_EXERCISE PROMPT_.
Reproduce the listing from its first line and stop after the line containing "Action: [310, 185]", substituting "contact label" for "contact name" and changing nothing else. Omit the pictures from your copy.

[BEGIN TASK MATERIAL]

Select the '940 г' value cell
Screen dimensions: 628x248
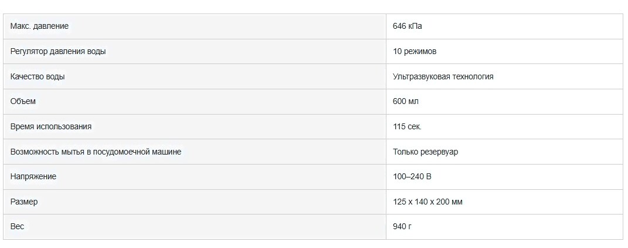pyautogui.click(x=504, y=227)
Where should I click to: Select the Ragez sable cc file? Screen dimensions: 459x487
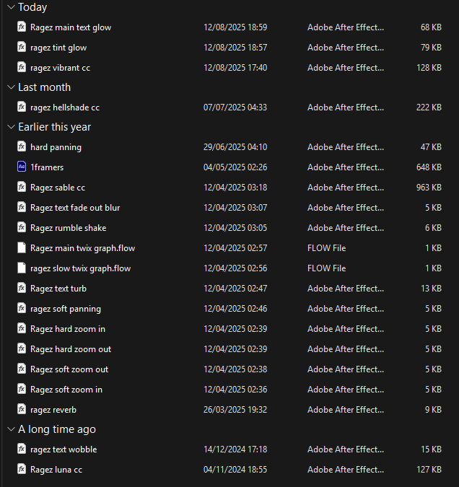click(x=58, y=188)
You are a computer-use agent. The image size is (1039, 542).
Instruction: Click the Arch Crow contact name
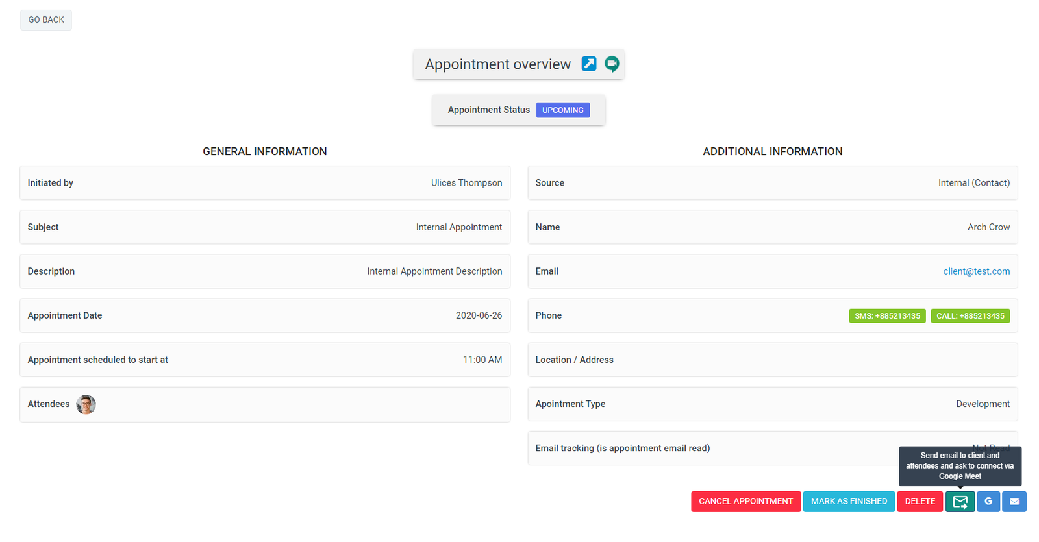click(x=988, y=227)
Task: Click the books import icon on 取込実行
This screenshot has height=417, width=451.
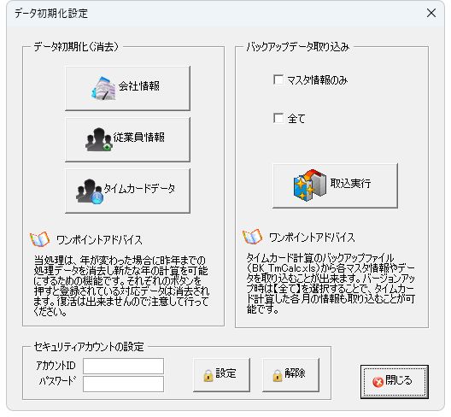Action: [310, 185]
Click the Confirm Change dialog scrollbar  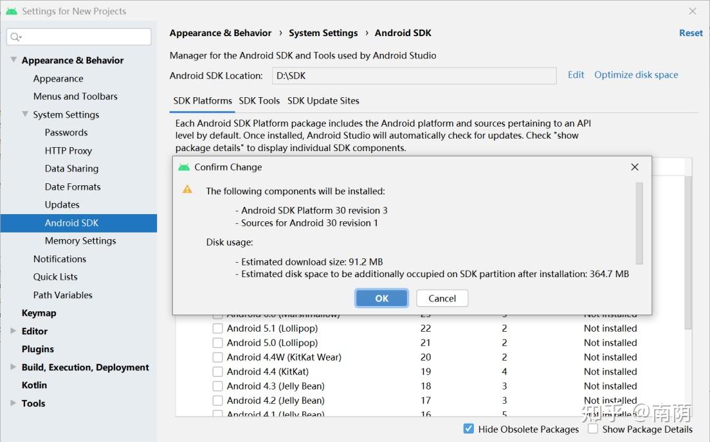[x=639, y=223]
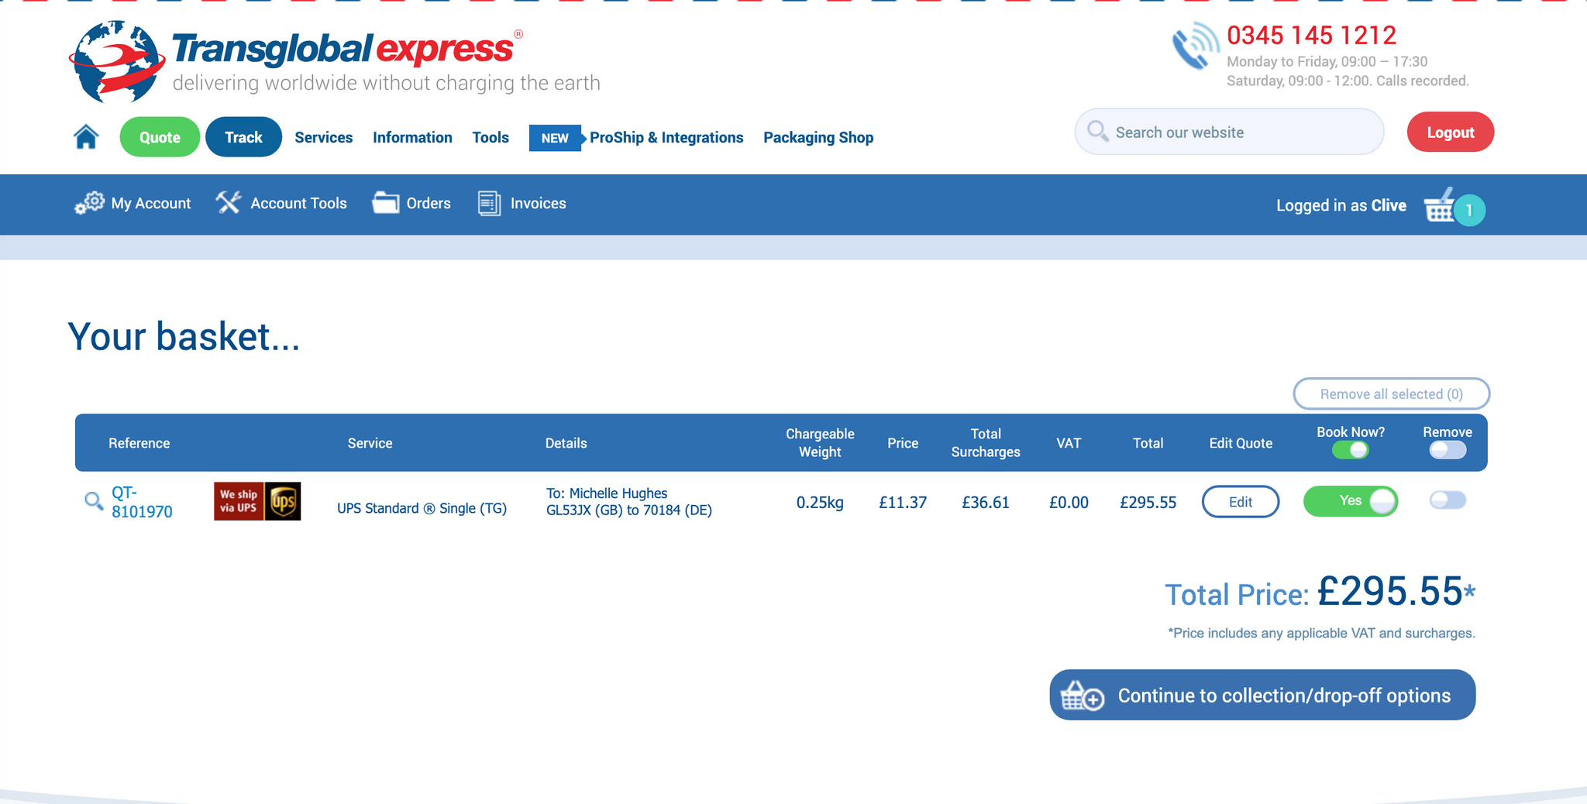Viewport: 1587px width, 804px height.
Task: Click the Transglobal Express globe logo
Action: coord(116,62)
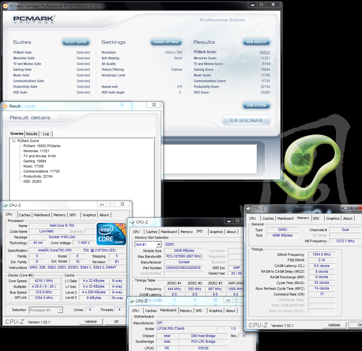Click the Result window title bar icon
This screenshot has height=351, width=362.
coord(5,106)
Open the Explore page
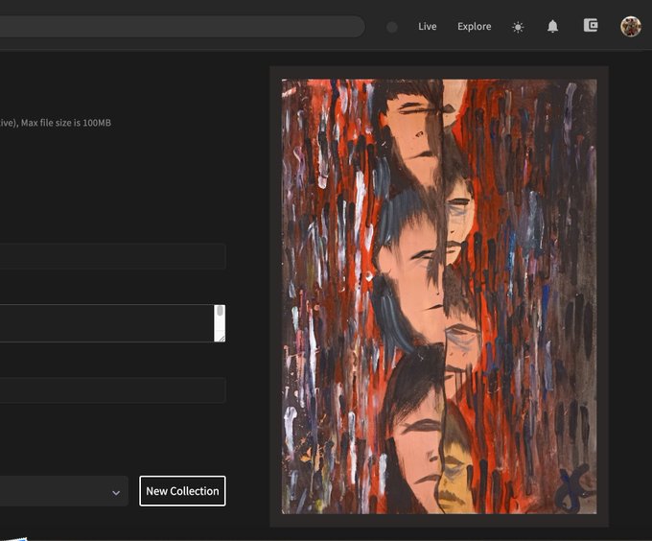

[END TASK MATERIAL]

_ANSWER BELOW_.
Select the '940 г' value cell
Screen dimensions: 628x248
pyautogui.click(x=504, y=227)
Where should I click to: Select the Ragez sable cc file? Screen dimensions: 459x487
click(x=58, y=188)
You are a computer-use agent. The image size is (1039, 542).
Instruction: Click the Arch Crow contact label
click(x=988, y=227)
Task: Click the books import icon on 取込実行
This screenshot has height=417, width=451.
Action: [310, 185]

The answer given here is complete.